The syntax for providing a single value can be confusing for inexperienced Python users.

Given the query

INSERT INTO mytable (fruit) VALUES (%s)

Generally*, the value passed to cursor.execute must wrapped in a sequence such as a tuple or list even though the value itself is a singleton, so we must provide a single element tuple, like this: (value,).

cursor.execute("""INSERT INTO mytable (fruit) VALUES (%s)""", ('apple',))

Passing a single string

cursor.execute("""INSERT INTO mytable (fruit) VALUES (%s)""", ('apple'))

will result in an error which varies by the DB-API connector, for example

  • psycopg2:

    TypeError: not all arguments converted during string formatting

  • sqlite3

    sqlite3.ProgrammingError: Incorrect number of bindings supplied.

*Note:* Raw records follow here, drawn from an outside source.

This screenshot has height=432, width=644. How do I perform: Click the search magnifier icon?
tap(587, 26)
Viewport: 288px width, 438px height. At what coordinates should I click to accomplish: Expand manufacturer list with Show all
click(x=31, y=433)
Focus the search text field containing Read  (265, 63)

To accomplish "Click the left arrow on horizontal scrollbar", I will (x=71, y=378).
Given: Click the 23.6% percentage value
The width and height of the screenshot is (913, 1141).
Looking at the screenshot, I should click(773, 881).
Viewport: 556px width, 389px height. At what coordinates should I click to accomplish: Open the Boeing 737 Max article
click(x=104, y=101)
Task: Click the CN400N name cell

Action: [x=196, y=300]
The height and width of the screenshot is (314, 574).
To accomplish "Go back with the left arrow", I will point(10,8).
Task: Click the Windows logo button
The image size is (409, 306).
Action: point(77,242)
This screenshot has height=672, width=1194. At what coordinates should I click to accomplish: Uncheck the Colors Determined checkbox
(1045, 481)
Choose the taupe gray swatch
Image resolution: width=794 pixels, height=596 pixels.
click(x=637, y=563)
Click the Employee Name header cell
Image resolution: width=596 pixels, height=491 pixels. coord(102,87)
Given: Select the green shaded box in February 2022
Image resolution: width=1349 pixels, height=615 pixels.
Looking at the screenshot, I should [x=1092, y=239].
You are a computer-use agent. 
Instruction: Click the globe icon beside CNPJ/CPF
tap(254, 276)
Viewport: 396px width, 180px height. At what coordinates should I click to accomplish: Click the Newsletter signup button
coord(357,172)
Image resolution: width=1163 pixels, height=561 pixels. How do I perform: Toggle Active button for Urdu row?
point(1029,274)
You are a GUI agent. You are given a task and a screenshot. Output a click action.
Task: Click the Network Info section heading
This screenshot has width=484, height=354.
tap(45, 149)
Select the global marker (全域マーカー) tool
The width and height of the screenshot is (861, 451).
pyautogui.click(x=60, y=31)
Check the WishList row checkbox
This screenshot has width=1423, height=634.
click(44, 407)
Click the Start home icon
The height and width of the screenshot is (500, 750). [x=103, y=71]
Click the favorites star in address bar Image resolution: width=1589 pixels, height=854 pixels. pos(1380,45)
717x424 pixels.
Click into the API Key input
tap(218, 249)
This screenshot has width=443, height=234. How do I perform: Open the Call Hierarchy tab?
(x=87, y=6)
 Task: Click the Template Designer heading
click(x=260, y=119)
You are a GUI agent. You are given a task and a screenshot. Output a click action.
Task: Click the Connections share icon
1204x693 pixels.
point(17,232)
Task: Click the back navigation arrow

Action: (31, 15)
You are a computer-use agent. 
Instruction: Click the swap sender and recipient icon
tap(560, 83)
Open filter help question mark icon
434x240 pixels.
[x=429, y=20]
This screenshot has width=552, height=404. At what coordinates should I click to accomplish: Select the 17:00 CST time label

The current statement uses 1, and there are 5 supplied

  • mysql.connector

    mysql.connector.errors.ProgrammingError: 1064 (42000): You have an error in your SQL syntax;


* The pymysql connector handles a single string parameter without erroring. However it's better to wrap the string in a tuple even if it's a single because

  • you won't need to change the code if you switch connector package
  • you keep a consistent mental model of the query parameters being a sequence of objects rather than a single object.